Source document:
━━━
18. Pursuant to the notices issued, the Official Liquidator sought

information from the petitioner companies. Based on the information

received, the Official Liquidator has filed a report dated 7th September,

2015 wherein he has stated that he has not received any complaint

against the proposed Scheme of Amalgamation from any person/party

interested in the Scheme in any manner and that the affairs of the

transferor companies do not appear to have been conducted in a manner

prejudicial to the interest of their members, creditors or public interest, as

per second proviso of Section 394(1) of the Companies Act, 1956.

19. In response to the notices issued in the petition, Mr. A. K.

Chaturvedi, Regional Director, Northern Region, Ministry of Corporate

Affairs has filed his report dated 11 th September, 2015. Relying on

Clause 8(a) of Section D of the Scheme, he has stated that, upon

sanction of the Scheme of Amalgamation, all the employees of the

transferor companies shall become the employees of the transferee

company without any break or interruption in their services. He has

further submitted that in Clause 15(a) of Section G of the Scheme, it has

been stated that amalgamation shall be an 'amalgamation in the nature

of merger' as defined in Accounting Standard-14 issued by the Institute of

Chartered Accountants of India and shall be accounted for under the

'pooling of interest' method in accordance with the said AS-14. He further

submitted that in Clause 10 of Section E of the Scheme, it has been

stated that upon this scheme becoming effective, the transferor

companies shall stand dissolved without the process of winding up.

20. Although no objection has been raised by the Regional Director,

Northern Region, however, in Para 8 of his report, he has observed that

the present authorized share capital of the transferee company is not

sufficient for allotment of shares to the shareholders of the transferor

companies. However, as per Clause 14.1 and 14.2 in the Scheme

regarding merger of the authorized share capital of the transferor

companies with the transferee company and further increase/modification

in the latter's authorized share capital for implementing the terms of

Scheme, to the extent necessary. The Assistant Registrar of Companies

also pointed out that the petitioners are obliged to effect appropriate

increase in the authorized capital to bring it within the norms prescribed.

In response to the aforesaid observation, learned counsel for the

petitioner states that the relevant increase in the authorized capital as

required is contemplated in paragraph 14.2 of the Scheme propounded

and the said increase shall be duly effected by the transferee company

and all necessary steps in connection therewith shall be duly taken. The

statement of the counsel for the petitioners is accepted by this Court. In

view of the aforesaid, the observation raised by the Regional Director

stands satisfied.
━━━
Problem set:
A. List every clause of the Scheme that the court order cites, giving its section wherever the court order names one.
B. Extract from the court order the passage between "prejudicial to the" and "petition, Mr. A. K.", inclusive, copying it word for word.

(Item-finding records)
━━━
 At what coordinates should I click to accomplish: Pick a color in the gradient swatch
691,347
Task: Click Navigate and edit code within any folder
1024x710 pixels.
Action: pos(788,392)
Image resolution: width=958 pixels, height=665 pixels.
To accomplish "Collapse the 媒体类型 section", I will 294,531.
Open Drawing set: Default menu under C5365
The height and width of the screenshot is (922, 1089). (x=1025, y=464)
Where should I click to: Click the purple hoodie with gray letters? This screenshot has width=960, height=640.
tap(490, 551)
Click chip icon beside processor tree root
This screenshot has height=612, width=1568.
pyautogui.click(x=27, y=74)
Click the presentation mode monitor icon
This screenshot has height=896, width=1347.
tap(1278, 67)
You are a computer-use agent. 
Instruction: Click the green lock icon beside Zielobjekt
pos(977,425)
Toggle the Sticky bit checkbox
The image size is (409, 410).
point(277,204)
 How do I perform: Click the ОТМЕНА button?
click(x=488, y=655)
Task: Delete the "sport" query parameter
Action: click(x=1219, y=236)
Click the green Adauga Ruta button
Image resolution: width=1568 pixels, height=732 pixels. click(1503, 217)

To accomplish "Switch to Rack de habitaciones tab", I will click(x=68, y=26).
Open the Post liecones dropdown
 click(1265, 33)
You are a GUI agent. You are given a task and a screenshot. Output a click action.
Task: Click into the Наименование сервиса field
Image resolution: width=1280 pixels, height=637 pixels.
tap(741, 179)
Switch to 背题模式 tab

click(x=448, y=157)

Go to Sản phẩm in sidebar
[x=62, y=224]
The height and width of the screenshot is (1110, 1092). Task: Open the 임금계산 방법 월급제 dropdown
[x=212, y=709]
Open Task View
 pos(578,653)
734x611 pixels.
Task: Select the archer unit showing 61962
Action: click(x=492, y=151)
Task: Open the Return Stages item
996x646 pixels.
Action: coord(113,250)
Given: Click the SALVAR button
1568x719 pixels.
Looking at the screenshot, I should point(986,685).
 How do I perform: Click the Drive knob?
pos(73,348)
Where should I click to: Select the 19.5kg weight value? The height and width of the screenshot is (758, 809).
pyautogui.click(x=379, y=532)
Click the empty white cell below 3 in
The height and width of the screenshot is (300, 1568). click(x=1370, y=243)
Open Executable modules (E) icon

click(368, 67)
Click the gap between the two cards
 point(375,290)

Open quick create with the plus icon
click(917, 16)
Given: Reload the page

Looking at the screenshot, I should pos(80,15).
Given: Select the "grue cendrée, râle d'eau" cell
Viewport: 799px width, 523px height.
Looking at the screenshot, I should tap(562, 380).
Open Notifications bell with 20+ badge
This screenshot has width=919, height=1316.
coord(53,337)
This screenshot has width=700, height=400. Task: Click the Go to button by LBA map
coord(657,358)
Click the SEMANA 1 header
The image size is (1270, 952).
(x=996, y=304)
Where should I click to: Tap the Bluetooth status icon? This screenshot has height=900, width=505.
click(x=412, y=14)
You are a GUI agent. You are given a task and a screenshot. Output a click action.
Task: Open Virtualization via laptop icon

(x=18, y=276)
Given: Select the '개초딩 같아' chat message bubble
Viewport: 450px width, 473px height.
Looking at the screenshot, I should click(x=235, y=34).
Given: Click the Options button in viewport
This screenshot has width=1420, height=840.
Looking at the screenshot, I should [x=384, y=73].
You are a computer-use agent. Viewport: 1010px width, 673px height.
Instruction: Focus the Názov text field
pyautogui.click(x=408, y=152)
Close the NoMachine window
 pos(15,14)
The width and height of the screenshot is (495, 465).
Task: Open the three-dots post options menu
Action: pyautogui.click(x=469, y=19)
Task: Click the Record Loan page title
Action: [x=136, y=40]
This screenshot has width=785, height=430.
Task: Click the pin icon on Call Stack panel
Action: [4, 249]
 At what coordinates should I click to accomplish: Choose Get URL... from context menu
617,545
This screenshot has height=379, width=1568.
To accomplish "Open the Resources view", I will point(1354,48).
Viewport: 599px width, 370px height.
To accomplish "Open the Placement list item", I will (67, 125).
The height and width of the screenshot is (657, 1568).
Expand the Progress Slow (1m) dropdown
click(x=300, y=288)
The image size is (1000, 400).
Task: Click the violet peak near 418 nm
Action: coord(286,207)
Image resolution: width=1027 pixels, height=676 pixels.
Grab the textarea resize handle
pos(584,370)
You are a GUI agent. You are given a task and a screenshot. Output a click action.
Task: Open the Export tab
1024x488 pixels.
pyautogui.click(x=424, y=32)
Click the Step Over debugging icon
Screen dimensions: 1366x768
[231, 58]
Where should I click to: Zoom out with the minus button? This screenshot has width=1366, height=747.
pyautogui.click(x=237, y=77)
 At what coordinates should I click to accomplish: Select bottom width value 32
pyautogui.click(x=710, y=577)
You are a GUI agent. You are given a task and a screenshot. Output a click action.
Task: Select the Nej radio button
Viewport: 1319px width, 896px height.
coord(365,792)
━━━
Expected outputs:
A.
- Clause 8(a) of Section D
- Clause 15(a) of Section G
- Clause 10 of Section E
- Clause 14.1
- Clause 14.2 (also cited as paragraph 14.2)

B.
prejudicial to the interest of their members, creditors or public interest, as

per second proviso of Section 394(1) of the Companies Act, 1956.

19. In response to the notices issued in the petition, Mr. A. K.